Being the guy in charge of the largest, most effective military on the face of the planet, General James “Mad Dog” Mattis is a guy who resembles another general of sorts: “Mad Eye” Moody in the Harry Potter book series who was a hunter of bad guys and had a particular catch phrase for everyone. Vigilance.
General Mattis is responsible for the protection of the United States and its allies and that’s a huge undertaking. Between the goings-on in the Middle East, the South China Sea, European tensions with Russia and the ongoing threat of domestic terror through porous borders in both the north and the south, the Secretary of Defense eats, sleeps, and breathes vigilance.

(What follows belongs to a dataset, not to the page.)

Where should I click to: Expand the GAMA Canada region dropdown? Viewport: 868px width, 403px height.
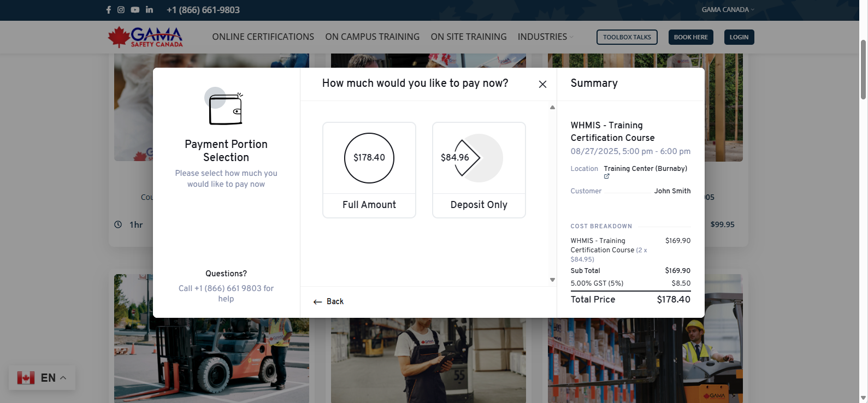tap(728, 10)
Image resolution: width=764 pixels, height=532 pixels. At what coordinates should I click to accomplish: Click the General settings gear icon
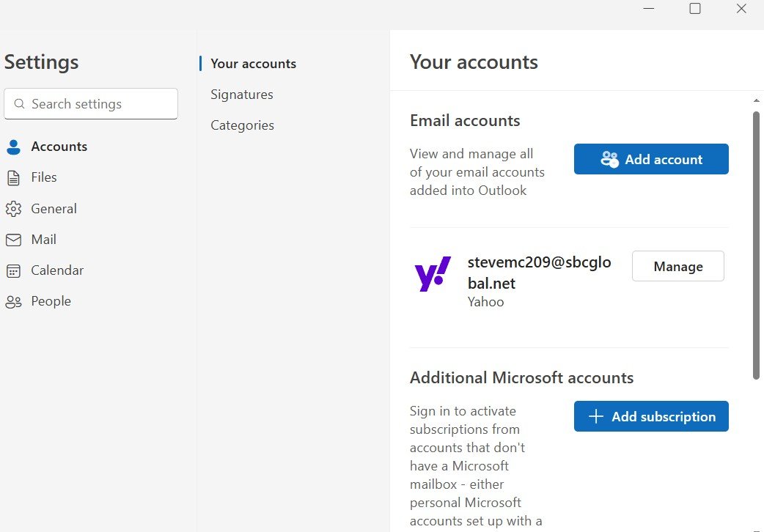pos(13,208)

Recently, with reports out of the Russian camp, as well as the Syrian officials, announcing the death of ISIS leader Abu Bakr al-Baghdadi, killed in an airstrike in Raqqa, Kurdish and Iraqi officials quickly called the announcements premature and unconfirmed. When asked about this situation, General Mattis was adamant, assuming the worst that the leader was still living: The terrorist leader would be considered alive until such time that he was found dead.
Isil leader Abu Bakr al-Baghdadi is still alive and hiding in Syria, despite Russian reports of his death, Iraqi and Kurdish counter-terrorism officials have said.

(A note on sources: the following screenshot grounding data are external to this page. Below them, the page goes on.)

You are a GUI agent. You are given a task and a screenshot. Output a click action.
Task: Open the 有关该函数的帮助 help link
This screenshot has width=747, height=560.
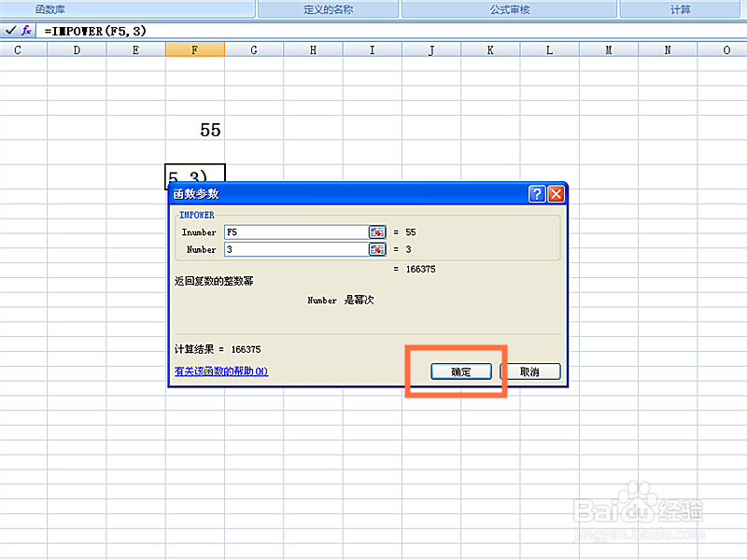coord(219,371)
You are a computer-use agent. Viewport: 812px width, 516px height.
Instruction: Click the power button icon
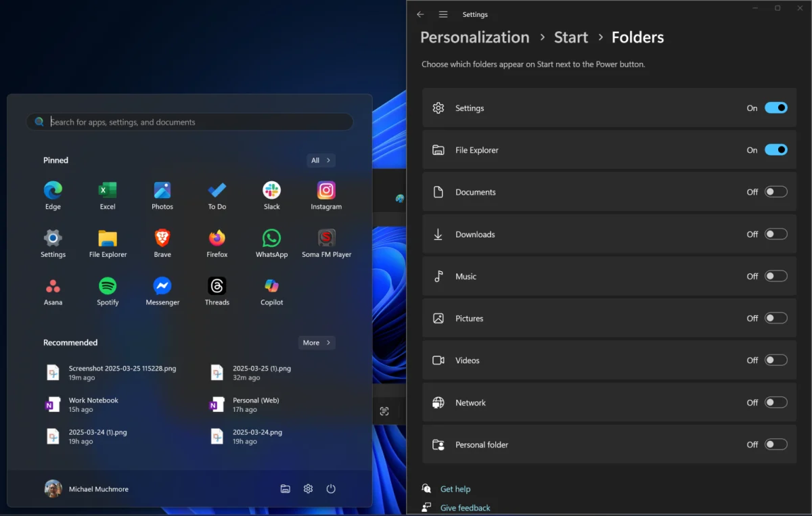[x=331, y=489]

“Baghdadi is definitely not dead. We have information that he is alive. We believe 99pc he is alive,” Lahur Talabany, a top Kurdish counter-terrorism official said yesterday.
Russia had claimed that it killed the elusive leader in an air strike on a meeting of senior Isil commanders near Raqqa on May 28.

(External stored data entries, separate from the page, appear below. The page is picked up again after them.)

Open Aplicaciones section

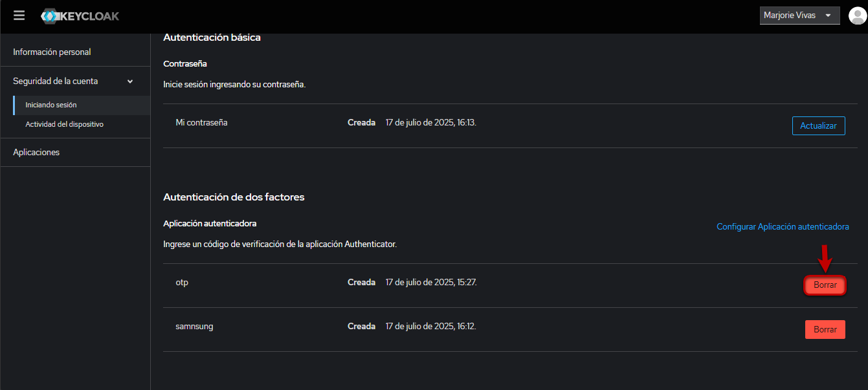(36, 152)
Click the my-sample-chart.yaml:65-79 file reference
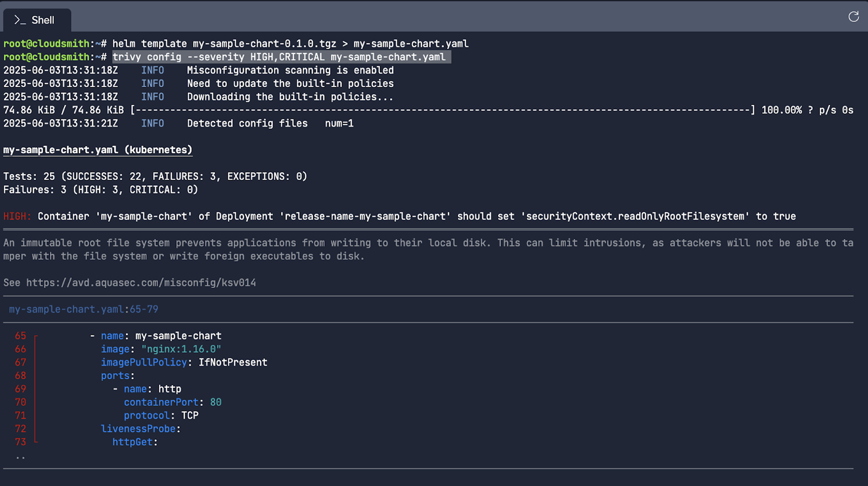The image size is (868, 486). [x=84, y=309]
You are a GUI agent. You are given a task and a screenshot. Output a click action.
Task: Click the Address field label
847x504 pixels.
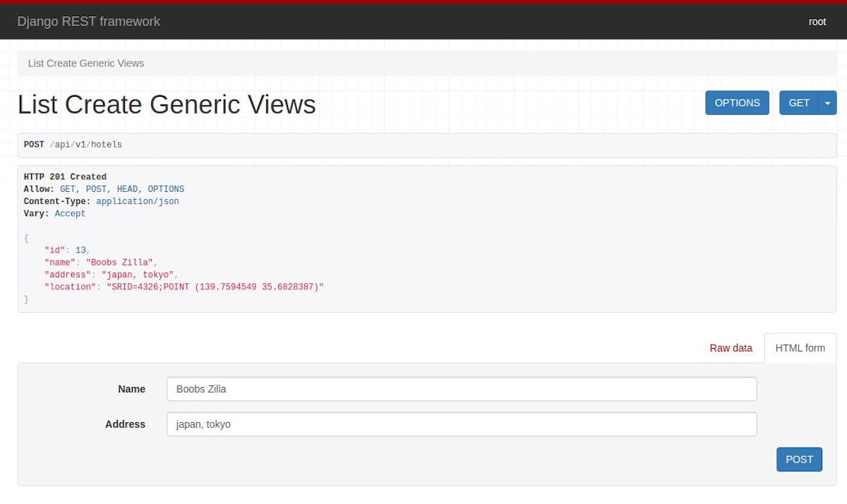[125, 424]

The Isil leader has not been seen in public since declaring its so-called caliphate from the Iraqi city of Mosul in July 2014.
“Our approach is we assume he’s alive until it’s proven otherwise, and right now I can’t prove otherwise,” Jim Mattis, US Defence Secretary, said last week, adding: “We’ll go after him until he’s gone.”
Abu Ali Basri, the director general of the Iraqi intelligence and counter-terrorism office in the ministry of interior, agreed that Baghdadi was still alive and in Syria.
Baghdadi is not thought to have been in Raqqa, which has been heavily targeted by the US-led coalition, for some time and is believed to have been moving within Isil territory along the Syria-Iraq border.
For the top military commander of the U.S. to take unconfirmed reports from foreign entities as gospel would be ridiculously foolish and counter-productive. It is neither prudent nor advantageous to misjudge a situation that could backfire and cause you to lose valuable personnel.
The General is wise to mistrust these sources. Until the United States has eyes-on intelligence agencies confirming the death of al-Baghdadi, the General is smart to consider him armed, dangerous, and still operating.